The Times West Virginian

Opinion

November 8, 2009

$100M budget deficit not so alarming

While national economic experts predict that this country is coming out of The Great Recession, we all know there will be aftershocks for fiscal years to come.

And while West Virginia has fared better than most states when it comes to budget deficits, administration cutbacks and unemployment, it was bound to happen that the state would see some kind of effect from the worst economic storm the nation has seen in decades.

And it appears that has come in the form of a $100 million shortfall by the start of the 2010 fiscal year.

This has led to a “cautious but not alarmed” attitude within the Manchin administration, top officials have told newspapers across the state once the budget shortfall was announced.

And there are obvious reasons to be “cautious.”

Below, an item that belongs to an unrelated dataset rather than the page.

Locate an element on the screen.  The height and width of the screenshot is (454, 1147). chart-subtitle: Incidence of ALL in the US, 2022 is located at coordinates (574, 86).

The biggest hits the state has faced in revenue collection is personal income and sales taxes. Those numbers aren’t the kind that magically return to normal overnight. Consumer spending is certainly down, and even though West Virginia’s unemployment levels are way below the national average, the 3.3 percent job loss has still been an issue in the Mountain State — a bigger number than the 2 percent projected.

Interest rates are still hurting the state as well, and the federal reserve has yet to increase rates to what state officials had projected. Severance taxes were also down by 35 percent.

But there are even more reasons why the state should focus on “not alarmed,” even with a projected $100 million budget shortfall.

Even with the economy at its worst, West Virginia ended last fiscal year with a budget surplus of $68 million. While much of that is the result of fiscal conservatism and some cutbacks, the financial plan through the worst of the storm seemed to work for this state. The Manchin administration was cautious during the “fat” times to prepare for the “lean” times.